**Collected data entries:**
────────

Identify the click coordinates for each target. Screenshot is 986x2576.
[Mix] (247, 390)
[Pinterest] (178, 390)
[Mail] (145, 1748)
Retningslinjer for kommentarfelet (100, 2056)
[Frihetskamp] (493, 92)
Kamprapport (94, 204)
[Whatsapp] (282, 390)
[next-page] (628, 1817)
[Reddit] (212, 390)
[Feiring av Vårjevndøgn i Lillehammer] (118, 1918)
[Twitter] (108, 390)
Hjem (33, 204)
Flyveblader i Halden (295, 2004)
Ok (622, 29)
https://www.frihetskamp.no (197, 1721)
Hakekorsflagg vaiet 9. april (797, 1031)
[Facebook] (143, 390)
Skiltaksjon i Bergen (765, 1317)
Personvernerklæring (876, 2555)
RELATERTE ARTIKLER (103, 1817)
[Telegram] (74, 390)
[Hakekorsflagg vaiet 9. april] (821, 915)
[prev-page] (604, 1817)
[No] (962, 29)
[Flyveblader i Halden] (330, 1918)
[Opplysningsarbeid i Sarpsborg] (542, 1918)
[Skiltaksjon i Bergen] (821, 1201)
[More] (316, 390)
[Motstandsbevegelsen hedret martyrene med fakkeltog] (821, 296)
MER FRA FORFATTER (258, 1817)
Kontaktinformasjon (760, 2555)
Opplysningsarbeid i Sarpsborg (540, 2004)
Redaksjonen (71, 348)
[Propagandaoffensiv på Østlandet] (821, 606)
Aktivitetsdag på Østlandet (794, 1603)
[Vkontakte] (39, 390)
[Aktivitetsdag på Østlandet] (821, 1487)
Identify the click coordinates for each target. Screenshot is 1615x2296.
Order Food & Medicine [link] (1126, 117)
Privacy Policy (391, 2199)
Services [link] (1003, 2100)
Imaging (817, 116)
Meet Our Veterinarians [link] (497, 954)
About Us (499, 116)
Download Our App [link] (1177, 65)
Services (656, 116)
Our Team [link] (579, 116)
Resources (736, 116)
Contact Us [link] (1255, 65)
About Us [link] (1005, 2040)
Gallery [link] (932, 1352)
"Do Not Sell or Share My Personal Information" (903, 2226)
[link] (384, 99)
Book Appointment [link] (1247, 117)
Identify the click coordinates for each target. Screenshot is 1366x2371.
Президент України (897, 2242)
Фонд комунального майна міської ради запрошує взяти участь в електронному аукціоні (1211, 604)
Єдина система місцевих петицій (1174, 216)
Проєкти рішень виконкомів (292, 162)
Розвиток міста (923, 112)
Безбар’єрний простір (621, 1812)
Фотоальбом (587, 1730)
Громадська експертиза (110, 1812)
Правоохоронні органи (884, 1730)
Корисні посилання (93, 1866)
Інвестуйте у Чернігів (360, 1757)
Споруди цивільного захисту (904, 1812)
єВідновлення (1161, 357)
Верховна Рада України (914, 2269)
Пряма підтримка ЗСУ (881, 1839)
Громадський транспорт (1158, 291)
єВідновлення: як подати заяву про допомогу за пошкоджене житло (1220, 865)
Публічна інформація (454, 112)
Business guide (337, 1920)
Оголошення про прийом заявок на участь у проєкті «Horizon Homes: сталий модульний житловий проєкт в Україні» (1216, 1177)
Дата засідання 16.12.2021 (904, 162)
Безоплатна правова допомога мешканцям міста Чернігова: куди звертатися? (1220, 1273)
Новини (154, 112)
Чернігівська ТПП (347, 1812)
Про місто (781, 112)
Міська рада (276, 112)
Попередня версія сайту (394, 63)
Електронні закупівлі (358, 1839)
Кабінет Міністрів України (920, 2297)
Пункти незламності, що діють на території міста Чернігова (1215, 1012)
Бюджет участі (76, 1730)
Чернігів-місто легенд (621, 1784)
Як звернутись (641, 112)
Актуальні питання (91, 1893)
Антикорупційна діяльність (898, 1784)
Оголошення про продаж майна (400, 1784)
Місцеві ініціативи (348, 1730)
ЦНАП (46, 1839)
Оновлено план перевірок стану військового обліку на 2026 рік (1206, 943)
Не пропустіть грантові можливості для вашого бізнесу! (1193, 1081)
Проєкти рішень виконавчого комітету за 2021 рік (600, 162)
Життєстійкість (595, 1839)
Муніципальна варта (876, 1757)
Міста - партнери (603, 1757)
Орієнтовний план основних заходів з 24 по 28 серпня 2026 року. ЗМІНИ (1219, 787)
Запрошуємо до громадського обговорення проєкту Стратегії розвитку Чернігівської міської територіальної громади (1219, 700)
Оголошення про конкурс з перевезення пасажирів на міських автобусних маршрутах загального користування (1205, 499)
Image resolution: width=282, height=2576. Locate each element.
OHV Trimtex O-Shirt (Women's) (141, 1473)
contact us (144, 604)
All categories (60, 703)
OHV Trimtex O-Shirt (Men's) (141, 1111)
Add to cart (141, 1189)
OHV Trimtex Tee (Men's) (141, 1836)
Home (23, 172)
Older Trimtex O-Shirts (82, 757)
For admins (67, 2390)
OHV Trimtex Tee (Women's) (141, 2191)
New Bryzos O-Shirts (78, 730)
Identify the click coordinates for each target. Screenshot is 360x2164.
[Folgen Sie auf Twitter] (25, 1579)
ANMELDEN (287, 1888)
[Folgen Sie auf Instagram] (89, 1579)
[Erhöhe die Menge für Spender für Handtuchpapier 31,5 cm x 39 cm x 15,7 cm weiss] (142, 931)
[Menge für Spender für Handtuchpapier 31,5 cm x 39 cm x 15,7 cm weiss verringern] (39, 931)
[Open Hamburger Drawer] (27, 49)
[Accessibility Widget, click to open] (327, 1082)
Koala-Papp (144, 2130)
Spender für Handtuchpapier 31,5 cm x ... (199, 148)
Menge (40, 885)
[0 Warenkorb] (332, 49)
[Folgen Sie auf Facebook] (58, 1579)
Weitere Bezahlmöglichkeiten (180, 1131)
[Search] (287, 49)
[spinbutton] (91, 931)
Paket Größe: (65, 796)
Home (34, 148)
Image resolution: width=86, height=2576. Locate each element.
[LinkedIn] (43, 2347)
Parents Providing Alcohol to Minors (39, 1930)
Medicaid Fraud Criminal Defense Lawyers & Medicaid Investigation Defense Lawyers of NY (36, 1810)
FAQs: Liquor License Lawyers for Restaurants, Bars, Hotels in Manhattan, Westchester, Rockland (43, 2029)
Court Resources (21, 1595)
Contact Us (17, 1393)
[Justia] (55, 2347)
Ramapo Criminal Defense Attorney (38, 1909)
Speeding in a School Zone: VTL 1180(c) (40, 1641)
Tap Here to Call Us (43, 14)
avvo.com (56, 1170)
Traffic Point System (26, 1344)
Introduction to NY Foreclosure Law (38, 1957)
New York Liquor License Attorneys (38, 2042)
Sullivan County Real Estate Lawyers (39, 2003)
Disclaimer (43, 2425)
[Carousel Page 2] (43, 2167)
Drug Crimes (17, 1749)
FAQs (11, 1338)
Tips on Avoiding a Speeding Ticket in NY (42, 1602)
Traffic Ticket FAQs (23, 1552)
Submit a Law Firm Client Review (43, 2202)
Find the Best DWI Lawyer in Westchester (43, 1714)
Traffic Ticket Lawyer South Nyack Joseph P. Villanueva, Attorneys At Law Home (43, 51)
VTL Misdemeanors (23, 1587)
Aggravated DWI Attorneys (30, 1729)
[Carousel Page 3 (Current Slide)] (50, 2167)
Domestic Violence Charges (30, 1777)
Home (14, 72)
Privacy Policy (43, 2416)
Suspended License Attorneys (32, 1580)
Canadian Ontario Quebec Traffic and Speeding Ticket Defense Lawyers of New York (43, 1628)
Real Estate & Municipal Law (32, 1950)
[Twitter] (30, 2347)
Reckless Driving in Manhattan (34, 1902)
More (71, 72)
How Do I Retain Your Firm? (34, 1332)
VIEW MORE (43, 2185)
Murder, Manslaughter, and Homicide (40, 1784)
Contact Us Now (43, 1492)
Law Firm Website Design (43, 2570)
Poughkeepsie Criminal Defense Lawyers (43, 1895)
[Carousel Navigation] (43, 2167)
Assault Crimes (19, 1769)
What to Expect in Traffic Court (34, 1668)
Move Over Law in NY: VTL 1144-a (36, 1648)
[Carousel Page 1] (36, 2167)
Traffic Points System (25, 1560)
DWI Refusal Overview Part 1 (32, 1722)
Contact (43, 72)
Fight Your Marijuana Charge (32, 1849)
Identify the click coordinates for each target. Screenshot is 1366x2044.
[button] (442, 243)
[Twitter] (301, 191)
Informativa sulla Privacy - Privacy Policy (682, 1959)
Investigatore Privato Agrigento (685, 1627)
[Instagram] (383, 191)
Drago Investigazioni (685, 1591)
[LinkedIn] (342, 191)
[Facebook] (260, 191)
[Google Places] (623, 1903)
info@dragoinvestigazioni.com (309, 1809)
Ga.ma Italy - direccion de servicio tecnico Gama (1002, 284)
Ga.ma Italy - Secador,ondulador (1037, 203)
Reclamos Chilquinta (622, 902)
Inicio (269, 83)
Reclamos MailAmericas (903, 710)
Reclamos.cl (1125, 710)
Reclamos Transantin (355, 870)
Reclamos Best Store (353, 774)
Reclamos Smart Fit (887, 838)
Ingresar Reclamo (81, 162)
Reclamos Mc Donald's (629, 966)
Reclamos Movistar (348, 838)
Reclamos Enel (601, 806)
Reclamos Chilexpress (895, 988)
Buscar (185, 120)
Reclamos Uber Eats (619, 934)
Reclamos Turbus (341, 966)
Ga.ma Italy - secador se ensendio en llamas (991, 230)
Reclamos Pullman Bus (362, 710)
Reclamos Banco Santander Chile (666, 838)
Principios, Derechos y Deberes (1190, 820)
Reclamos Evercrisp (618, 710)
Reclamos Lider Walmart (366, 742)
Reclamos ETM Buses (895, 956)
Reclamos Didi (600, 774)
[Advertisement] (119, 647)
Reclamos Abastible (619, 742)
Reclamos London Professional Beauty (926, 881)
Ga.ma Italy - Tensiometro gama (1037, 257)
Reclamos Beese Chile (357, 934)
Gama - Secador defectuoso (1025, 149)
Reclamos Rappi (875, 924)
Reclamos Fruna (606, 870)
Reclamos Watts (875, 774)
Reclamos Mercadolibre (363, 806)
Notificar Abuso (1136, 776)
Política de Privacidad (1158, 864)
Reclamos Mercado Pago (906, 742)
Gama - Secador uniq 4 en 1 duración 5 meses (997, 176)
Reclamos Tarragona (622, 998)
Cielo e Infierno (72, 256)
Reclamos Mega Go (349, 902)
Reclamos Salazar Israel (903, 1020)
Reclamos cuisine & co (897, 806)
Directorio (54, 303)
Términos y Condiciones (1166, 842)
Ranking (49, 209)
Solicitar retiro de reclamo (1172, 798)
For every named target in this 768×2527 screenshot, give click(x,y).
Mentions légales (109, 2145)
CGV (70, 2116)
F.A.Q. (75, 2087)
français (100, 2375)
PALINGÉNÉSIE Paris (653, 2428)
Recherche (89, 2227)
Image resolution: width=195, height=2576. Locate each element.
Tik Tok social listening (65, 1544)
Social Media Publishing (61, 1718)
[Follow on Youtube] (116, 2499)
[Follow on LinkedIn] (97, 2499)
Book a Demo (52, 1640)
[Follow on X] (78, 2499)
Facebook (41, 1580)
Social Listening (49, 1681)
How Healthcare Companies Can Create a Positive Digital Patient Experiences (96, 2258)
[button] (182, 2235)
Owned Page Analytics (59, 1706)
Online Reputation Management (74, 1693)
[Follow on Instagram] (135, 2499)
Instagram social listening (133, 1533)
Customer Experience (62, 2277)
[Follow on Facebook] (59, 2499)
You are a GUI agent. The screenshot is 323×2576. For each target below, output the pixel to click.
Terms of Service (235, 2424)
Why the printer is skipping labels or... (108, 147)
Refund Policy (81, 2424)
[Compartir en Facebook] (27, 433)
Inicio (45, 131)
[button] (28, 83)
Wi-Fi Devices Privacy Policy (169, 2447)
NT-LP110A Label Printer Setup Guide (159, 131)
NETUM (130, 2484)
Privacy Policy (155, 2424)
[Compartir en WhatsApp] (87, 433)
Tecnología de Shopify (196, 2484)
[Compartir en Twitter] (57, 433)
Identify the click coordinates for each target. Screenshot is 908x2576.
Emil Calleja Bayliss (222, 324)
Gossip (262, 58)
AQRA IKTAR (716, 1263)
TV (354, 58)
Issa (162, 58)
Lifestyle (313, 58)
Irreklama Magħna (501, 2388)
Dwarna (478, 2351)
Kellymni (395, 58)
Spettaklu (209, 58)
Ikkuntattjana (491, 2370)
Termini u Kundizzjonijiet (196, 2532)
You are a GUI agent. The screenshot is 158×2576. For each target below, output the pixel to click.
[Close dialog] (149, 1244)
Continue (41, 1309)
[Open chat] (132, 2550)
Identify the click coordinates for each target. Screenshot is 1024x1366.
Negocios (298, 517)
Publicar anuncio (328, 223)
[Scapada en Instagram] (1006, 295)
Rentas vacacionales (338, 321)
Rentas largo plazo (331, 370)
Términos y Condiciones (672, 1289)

────────

**Exercise prompt:**
All that belongs in your answer is the stretch of entries above from the line with "Real Estate & Municipal Law (32, 1950)" through the line with "Reclamos Banco Santander Chile (666, 838)", printed exactly.

**Exercise solution:**
Real Estate & Municipal Law (32, 1950)
[Twitter] (30, 2347)
Reckless Driving in Manhattan (34, 1902)
More (71, 72)
How Do I Retain Your Firm? (34, 1332)
VIEW MORE (43, 2185)
Murder, Manslaughter, and Homicide (40, 1784)
Contact Us Now (43, 1492)
Law Firm Website Design (43, 2570)
Poughkeepsie Criminal Defense Lawyers (43, 1895)
[Carousel Navigation] (43, 2167)
Assault Crimes (19, 1769)
What to Expect in Traffic Court (34, 1668)
Move Over Law in NY: VTL 1144-a (36, 1648)
[Carousel Page 1] (36, 2167)
Traffic Points System (25, 1560)
DWI Refusal Overview Part 1 (32, 1722)
Contact (43, 72)
Fight Your Marijuana Charge (32, 1849)
Identify the click coordinates for each target. Screenshot is 1366x2044.
[button] (442, 243)
[Twitter] (301, 191)
Informativa sulla Privacy - Privacy Policy (682, 1959)
Investigatore Privato Agrigento (685, 1627)
[Instagram] (383, 191)
Drago Investigazioni (685, 1591)
[LinkedIn] (342, 191)
[Facebook] (260, 191)
[Google Places] (623, 1903)
info@dragoinvestigazioni.com (309, 1809)
Ga.ma Italy - direccion de servicio tecnico Gama (1002, 284)
Ga.ma Italy - Secador,ondulador (1037, 203)
Reclamos Chilquinta (622, 902)
Inicio (269, 83)
Reclamos MailAmericas (903, 710)
Reclamos.cl (1125, 710)
Reclamos Transantin (355, 870)
Reclamos Best Store (353, 774)
Reclamos Smart Fit (887, 838)
Ingresar Reclamo (81, 162)
Reclamos Mc Donald's (629, 966)
Reclamos Movistar (348, 838)
Reclamos Enel (601, 806)
Reclamos Chilexpress (895, 988)
Buscar (185, 120)
Reclamos Uber Eats (619, 934)
Reclamos Turbus (341, 966)
Ga.ma Italy - secador se ensendio en llamas (991, 230)
Reclamos Pullman Bus (362, 710)
Reclamos Banco Santander Chile (666, 838)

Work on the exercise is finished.